Find k, n' and also \(n_2\) so that the variance of the resulting estimator is approximately 5 units.

\(w_1=0.6\)
\(w_2=1-w_1=0.4\)

The optimal value for k is:

\(k=\sqrt{\dfrac{c_2(\sigma^2-w_2\sigma^2_2)}{\sigma^2_2(c_0+c_1w_1)}}=\sqrt{\dfrac{4\times (120-(0.4\times 80))}{80(0+(1\times 0.6))}}=2.71\)

Note: \(V_0=5\)

\(n'=\dfrac{N(\sigma^2+(k-1)w_2\sigma^2_2)}{NV_0+\sigma^2}=\dfrac{1000(120+(2.71-1)0.4\times 80)}{1000\times 5+120}=34.1\)

Round up to 35.

\(n'_2=0.4\times 35=14\)

We should sample 35 in step 1 and call back

\(n_2=\dfrac{0.4\times 35}{2.71}=5.2 \text{ or }6\) in step 2.

Variance of a Mixture Distribution Section

\(X \sim\left(\mu_{X}, (\sigma_{X})^{2}\right)\)
\(Y \sim\left(\mu_{Y}, (\sigma_{Y})^{2}\right)\)

W is a mixture of pX and (1 - p)Y

\(W=pX\oplus (1-p)Y\)

where \(0\leq p \leq 1\)

Then:

\(\mu_{W}=p \mu_{X}+(1-p) \mu_{Y}\)

What is the variance of the overall population?

\((\sigma_{W})^{2}=p (\sigma_{X})^{2}+(1-p) (\sigma_{Y})^{2}+p(1-p)\left(\mu_{X}-\mu_{Y}\right)^{2}\)

You can think of these p's as weights of the two variables. When one wants to apply this formula to find the mean and variance of a population that consists of the response and the nonresponse group, then p is the proportion of the response group and (1-p) the proportion of the nonresponse group.

Designing surveys to reduce non-response Section

Good survey practice is to discover why the non-response occurs and resolve as many of the problems as possible before commencing the survey.

Example: To design an experiment to find out how to best improve the response rate.

A factorial experiment employed in the 1992 Census Implementation Test to explore the individual effect and the interactions for 3 factors on the response rate (in %):

  1. pre-notice letter
  2. stamped return envelope
  3. reminder postcard

cube of responses

  • Letter, Postcard, Envelope 64.3%
  • Letter, Postcard, no envelope 62.7% (not bad!)

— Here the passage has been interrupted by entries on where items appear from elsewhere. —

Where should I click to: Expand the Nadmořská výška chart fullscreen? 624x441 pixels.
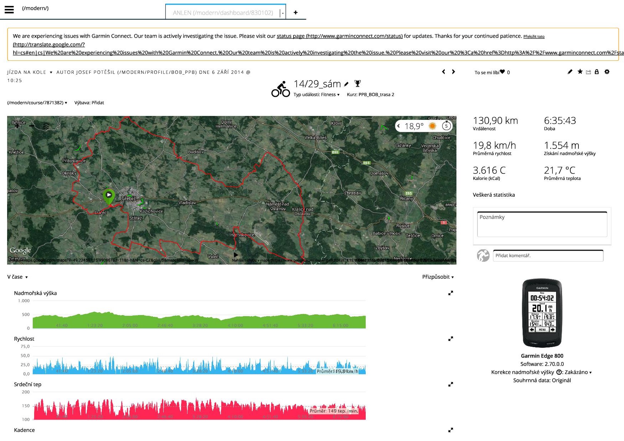tap(450, 293)
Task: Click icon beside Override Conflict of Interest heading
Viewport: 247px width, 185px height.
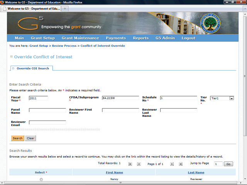Action: tap(11, 57)
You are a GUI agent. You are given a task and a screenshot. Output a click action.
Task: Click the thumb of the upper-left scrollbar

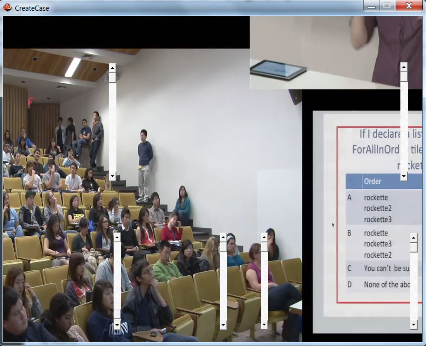coord(112,76)
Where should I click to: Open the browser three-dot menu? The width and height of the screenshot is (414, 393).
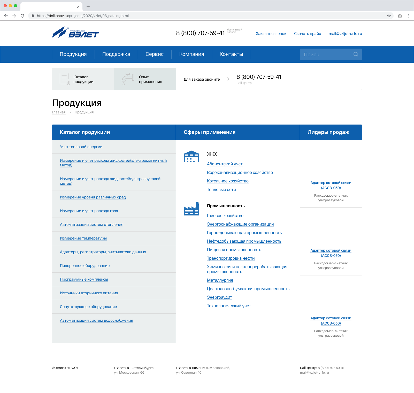(x=408, y=16)
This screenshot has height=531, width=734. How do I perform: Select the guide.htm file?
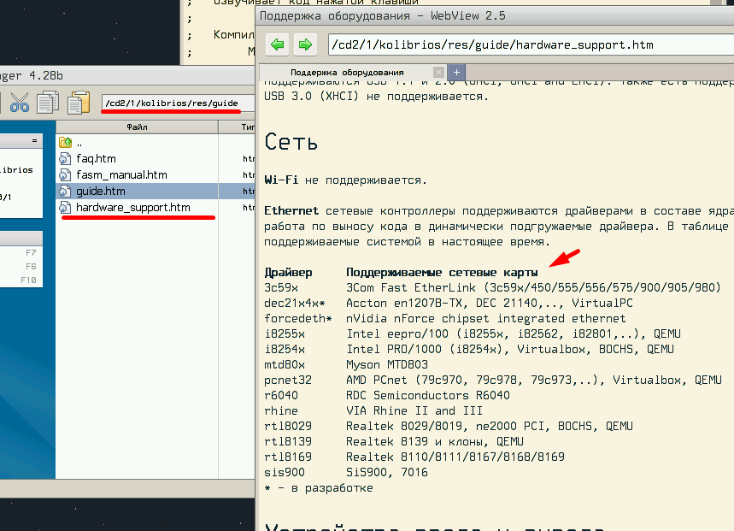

Some factors that may influence the response rate and data accuracy:

  • Survey content: sensitive questions will have a high non-response rate. Try the randomizing response technique
  • Time of survey - select wisely
  • Data collection method such as Computer Assisted Telephone Interviewing (CATI) has been shown to improve data accuracy. CATI: interview questions are stored in a computer, recalled in programmable sequences, and displayed for each interviewer on a video display terminal. And, interviewers enter answers received via telephone directly into the computer right away.
  • Incentives and penalties
Note! The quality of the survey data is largely determined at the design stage.